To limit memory usage in windows and temporal joins, make use of Pathway's temporal behaviors. This helps prevent unbounded memory growth by defining how long data should be kept.

windowed_table = table.windowby(
    window=pw.temporal.sliding(duration=10, hop=4),
    behavior=pw.temporal.common_behavior(cutoff=60),
).reduce(
    window_start=pw.this._pw_window_start,
    window_end=pw.this._pw_window_end,
    n_logs=pw.reducers.count(),
)

Using the cutoff parameter, this behavior prevents the sliding windows to be updated after 60 seconds. It this case, it means that at most 6 windows can be updated at the same time.

Use asof_now_join when possible

Joins in Pathway store both tables in memory, which can lead to high memory consumption. If you only need to join entries from one table with the current state of another, use asof_now_join, which stores only one side of the join.

result = table1.asof_now_join(table2, table1.key == table2.key)

Optimize for low latency with multiprocessing

If you experience high latency due to heavy UDFs, consider using multiprocessing to parallelize execution. You can start your Pathway pipeline with multiple worker processes using (this specific command starts 8 pathway workers):

pathway spawn -n 8 python main.py

This approach helps distribute the workload efficiently across multiple CPU cores, improving throughput and reducing latency.

Retrieve column names and data types with schema

You can retrieve your table's schema to understand its column names and data types using the schema property. This helps when debugging or designing transformations.

print(table.schema)

You can also use table.schema.generate_class() to get a schema definition pastable back to your code. Wrapping Pathway transformations in functions and annotating arguments and results with table: pw.Table[YourSchema] boosts code readability.

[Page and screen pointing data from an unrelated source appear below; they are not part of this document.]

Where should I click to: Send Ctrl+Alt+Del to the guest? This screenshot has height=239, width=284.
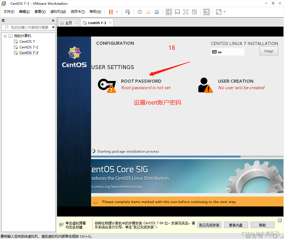click(128, 12)
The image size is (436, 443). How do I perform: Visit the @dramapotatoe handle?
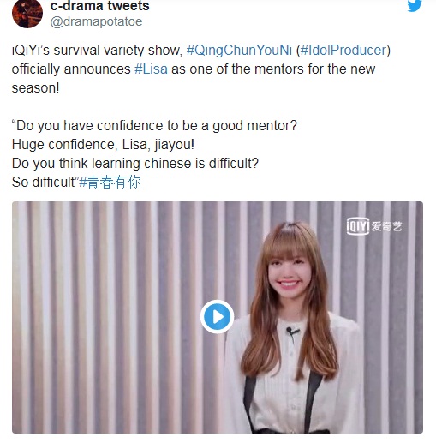pyautogui.click(x=96, y=21)
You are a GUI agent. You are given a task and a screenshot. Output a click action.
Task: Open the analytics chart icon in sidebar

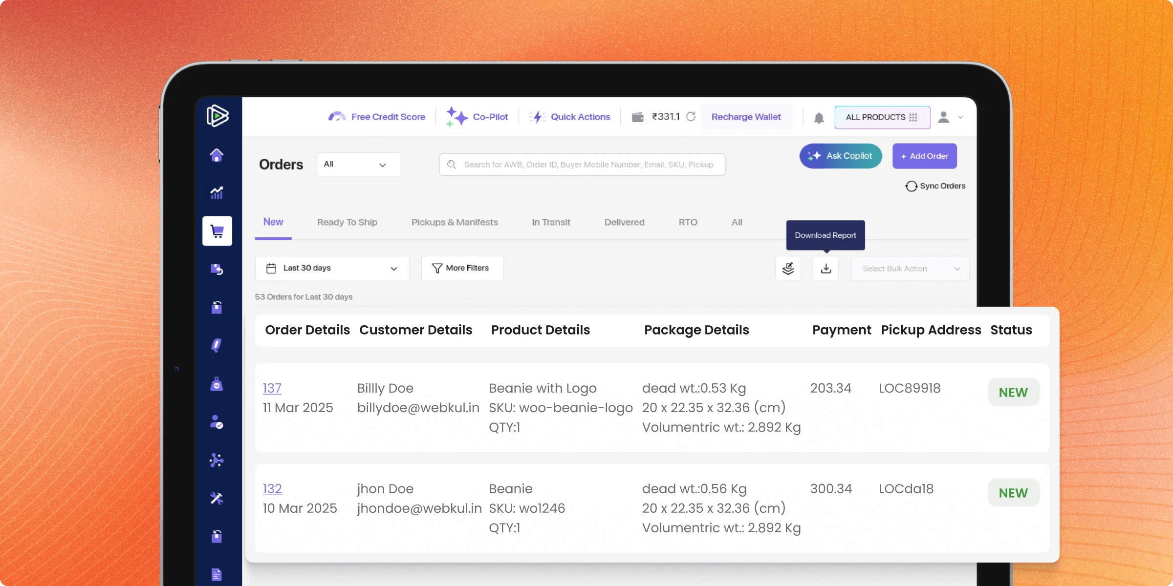click(217, 193)
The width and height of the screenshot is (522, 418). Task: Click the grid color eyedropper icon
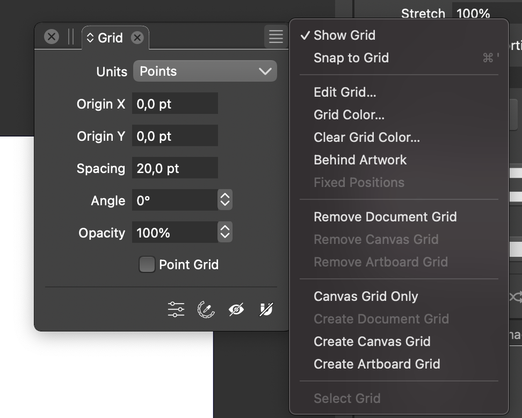[x=206, y=309]
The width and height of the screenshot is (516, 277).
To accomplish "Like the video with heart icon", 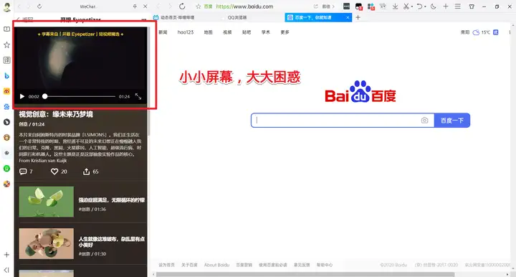I will pos(54,172).
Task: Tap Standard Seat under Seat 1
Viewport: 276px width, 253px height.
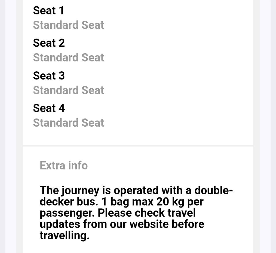Action: 68,25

Decorating such functions with @pw.table_transformer provides additional automated type-checking.

class MySchema(pw.Schema):
    column1: int
    column2: str

@pw.table_transformer
def process_table(table: pw.Table[MySchema]) -> pw.Table[MySchema]:
    return table.with_columns(column1=pw.this.column1 + 1)

Start with static batch processing

Write your main pipeline using static batch mode first before switching to streaming. Use tools like pw.debug.table_from_markdown and pw.debug.table_to_dicts to develop and test your transformations. Structure your code so that transformations are separate from pw.io, allowing for better maintainability and automated testing.

def transform_data(table: pw.Table) -> pw.Table:
    return table.with_columns(new_col=pw.this.old_col * 2)

static_table = pw.debug.table_from_markdown("""
| old_col |
|--------|
| 1      |
| 2      |
""")

result = transform_data(static_table)
print(pw.debug.table_to_dicts(results))

Don't mix pw.debug.compute_and_print with streaming sources

The function pw.debug.compute_and_print works only with static mode. By default, input connectors are in streaming mode, so if you try to use this function with a streaming source, you won't get any output. To use compute_and_print, set mode="static" explicitly:

static_table = pw.io.read_csv("data.csv", mode="static")
static_table.debug.compute_and_print()

Monolith or multiple pipelines?

When running multiple independent pipelines on a single node, both a monolithic approach (one pw.run with multiple pipelines) and a distributed approach (separate scripts with multiple pw.run instances) have their merits.

  • Multiple pipelines approach:
    • More flexibility in managing, debugging, and upgrading individual pipelines.
    • Avoids restarting an entire system for minor changes.
  • Single monolithic pipeline approach:
    • Easier to monitor.
    • Reduces redundant work by input source connectors.
    • Ensures better data consistency between tables in the same pipeline.

If pipelines need to communicate, consider using Kafka-compatible solutions or S3 with Delta Table format for efficient data exchange. If you later need to switch approaches, the refactoring process is usually straightforward but may require DevOps adjustments for monitoring tools like OpenTelemetry and Grafana.